Il faut lire et relire, se plonger dans les mots, l’écriture coup de poing, coup de poignard, coup de cutter de Sarah Kane. Il faut se précipiter au bord des gouffres, frôler les précipices, les démons intérieurs, dériver sur les déraisons, les cicatrices rouvertes en grand, la folie des voix jonglant dans la solitude, se révélant face à l’angoisse, les manques, les trapèzes et vides vertigineux. Il faut faire face aux béances de l’amour, de l’attente indomptable et indomptée, aux caprices de la violence, de la cruauté, de l’absence, des silences et des désordres détresses. Il faut entendre ces voix, quatre sons, comme un chaos-écho dévalant des roches dures et abruptes de la vie, de l’amour, des torrents d’impressions, de sentiments, d’émotions brutes et intolérables, pures, écorchées. Il faut décortiquer la possession-dépossession, la fulgurance de la passion, son feu, sa capacité à rendre unique et vertigineuse une relation, le désir, sa déchirure.
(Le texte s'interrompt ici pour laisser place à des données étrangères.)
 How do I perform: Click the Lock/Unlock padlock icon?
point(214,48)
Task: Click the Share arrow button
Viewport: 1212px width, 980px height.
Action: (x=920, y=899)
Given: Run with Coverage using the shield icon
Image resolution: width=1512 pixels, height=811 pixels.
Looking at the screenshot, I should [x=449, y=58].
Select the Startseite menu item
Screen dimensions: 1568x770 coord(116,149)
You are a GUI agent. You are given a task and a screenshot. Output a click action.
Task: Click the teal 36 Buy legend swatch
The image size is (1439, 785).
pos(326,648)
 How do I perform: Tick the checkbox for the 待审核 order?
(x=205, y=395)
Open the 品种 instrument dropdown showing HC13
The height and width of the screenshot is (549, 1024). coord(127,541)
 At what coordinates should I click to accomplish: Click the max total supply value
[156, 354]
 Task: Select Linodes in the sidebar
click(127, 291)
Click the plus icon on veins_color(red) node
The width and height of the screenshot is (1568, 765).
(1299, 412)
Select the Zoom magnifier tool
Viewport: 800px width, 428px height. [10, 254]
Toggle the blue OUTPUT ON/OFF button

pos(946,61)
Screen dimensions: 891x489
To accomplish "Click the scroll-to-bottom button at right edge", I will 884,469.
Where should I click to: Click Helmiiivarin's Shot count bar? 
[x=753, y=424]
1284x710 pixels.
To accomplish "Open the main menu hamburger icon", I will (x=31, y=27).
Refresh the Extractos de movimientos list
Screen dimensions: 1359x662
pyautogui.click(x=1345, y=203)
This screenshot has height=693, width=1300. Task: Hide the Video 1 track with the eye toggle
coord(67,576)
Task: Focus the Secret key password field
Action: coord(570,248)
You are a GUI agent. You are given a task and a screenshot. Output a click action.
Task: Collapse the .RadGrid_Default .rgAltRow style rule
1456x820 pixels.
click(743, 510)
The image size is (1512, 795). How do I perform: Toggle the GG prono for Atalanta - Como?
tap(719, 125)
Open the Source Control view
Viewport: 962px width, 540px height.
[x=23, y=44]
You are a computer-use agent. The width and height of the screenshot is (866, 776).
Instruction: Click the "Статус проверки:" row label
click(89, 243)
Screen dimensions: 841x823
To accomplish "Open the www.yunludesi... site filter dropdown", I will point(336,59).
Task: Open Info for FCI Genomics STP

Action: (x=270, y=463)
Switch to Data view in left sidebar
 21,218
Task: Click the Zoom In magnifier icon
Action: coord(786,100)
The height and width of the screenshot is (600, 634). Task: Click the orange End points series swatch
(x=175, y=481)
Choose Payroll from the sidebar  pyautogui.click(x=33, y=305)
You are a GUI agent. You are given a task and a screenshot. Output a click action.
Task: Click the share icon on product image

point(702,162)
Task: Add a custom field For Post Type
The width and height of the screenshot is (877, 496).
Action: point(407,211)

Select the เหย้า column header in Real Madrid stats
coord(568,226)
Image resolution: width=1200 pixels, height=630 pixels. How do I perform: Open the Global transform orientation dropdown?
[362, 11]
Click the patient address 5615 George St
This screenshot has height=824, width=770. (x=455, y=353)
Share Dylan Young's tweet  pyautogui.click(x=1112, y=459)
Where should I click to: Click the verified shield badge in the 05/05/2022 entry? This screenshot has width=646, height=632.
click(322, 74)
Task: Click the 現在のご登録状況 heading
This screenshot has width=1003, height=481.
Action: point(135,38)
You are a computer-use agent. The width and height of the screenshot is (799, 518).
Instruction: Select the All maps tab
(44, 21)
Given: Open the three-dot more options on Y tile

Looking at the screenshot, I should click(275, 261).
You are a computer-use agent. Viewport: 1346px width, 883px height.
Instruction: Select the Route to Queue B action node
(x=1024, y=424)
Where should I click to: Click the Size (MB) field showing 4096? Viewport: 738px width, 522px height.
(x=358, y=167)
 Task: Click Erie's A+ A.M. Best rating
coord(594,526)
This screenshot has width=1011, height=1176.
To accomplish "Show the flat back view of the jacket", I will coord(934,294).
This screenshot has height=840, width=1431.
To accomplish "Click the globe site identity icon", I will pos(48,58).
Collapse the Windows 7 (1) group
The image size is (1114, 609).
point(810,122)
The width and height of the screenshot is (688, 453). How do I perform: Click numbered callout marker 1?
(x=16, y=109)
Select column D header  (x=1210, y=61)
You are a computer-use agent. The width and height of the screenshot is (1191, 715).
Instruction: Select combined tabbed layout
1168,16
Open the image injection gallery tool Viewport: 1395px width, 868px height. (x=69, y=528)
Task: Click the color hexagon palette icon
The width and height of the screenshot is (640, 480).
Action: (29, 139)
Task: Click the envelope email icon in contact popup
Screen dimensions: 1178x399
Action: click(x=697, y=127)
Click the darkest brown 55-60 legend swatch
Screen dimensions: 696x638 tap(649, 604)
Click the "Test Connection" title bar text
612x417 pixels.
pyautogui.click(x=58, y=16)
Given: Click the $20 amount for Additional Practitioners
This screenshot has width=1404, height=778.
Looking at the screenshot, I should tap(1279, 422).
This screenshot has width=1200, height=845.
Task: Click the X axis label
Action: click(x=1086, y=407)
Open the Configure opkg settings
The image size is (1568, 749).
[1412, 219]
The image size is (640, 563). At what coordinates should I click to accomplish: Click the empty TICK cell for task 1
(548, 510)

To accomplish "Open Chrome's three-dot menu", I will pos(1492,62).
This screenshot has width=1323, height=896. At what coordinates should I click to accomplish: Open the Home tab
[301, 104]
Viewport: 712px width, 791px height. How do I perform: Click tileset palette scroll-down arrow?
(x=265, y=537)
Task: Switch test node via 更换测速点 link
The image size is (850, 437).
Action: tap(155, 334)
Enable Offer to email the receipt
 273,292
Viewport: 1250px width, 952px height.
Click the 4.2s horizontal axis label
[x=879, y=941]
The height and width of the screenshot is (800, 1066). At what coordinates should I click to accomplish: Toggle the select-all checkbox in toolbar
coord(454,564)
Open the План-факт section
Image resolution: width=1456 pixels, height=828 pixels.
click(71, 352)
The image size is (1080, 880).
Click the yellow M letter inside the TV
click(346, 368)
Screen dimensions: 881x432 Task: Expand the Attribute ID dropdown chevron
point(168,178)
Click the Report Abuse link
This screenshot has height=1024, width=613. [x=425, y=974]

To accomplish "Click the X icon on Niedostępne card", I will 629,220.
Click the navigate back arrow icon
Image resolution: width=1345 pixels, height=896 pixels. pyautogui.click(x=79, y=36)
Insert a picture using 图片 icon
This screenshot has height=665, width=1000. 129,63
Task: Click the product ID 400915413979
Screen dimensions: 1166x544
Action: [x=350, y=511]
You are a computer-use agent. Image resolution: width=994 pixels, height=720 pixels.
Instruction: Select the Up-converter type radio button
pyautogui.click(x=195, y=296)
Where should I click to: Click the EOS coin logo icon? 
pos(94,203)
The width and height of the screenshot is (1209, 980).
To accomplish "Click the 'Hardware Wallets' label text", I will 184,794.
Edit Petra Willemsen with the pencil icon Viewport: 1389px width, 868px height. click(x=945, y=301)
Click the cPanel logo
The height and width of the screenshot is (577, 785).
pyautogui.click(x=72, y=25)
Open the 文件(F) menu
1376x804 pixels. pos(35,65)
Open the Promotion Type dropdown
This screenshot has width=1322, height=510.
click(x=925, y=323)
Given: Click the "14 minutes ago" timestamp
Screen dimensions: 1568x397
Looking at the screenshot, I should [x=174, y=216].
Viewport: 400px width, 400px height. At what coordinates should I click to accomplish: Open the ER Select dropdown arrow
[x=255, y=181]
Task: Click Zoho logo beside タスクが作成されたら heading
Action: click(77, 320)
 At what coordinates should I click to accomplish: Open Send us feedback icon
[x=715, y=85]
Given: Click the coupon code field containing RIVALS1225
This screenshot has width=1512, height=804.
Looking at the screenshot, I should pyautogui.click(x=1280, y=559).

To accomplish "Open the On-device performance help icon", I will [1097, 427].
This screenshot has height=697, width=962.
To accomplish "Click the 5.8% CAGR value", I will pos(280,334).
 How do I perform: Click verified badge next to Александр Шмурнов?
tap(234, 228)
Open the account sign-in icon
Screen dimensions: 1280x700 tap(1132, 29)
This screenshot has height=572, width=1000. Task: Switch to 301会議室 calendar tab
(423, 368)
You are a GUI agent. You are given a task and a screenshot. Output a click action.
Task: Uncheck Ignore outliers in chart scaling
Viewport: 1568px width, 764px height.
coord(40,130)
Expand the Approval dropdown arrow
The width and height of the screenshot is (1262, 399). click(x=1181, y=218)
Quatre voix comme un quatuor résonnant, se renvoyant des balles chargées à blanc ou pas, une dissonance ou pourtant émerge la douleur, les cris, les notes folles et douloureuses des vides, de blancs.


Et dans le désordre, le chaos, la folie aux bords des précipices, de l’indicible désespoir, se cache une langue, un rassemblement, un partage, une immense affection pour ce qui ne dit pas, se tord, se crie dans un impossible dialogue. Des voix comme une osmose dans la souffrance, la fulgurance de l’indicible beauté de ce texte, du désespoir, du manque.


« C'est l'amour seul qui peut me sauver et c'est l'amour qui m'a détruit »

Manque comme une résonnance, une envie d’arracher les mots, de brouiller les mutismes, les précipices et désespoirs, de scander l’émotion, brûler l’épuisement de l’attente, la colère, le feu, éprouver la volonté farouche de se rapprocher, de se tenir au plus près de soi dans la noirceur, la violence des sentiments, l’absence foudroyante, l’extrême précision du, des creux en soi, des cris, de l’attente impitoyable, la douleur, la solitude à la fois intime et générale. Le corps, les corps, les sons, les silences, les déchirures.


Et des profondeurs viendront ce qui ne peut se dire mais qui se vit. La souffrance du manque, ce besoin, cette déchirure de n’être jamais assez grand, assez fort, assez aimant et aimé pour avoir droit d’aimer à son tour, d’être aimé à son tour.


Ce douloureux besoin de consolation, d’amour impossible à rassasier.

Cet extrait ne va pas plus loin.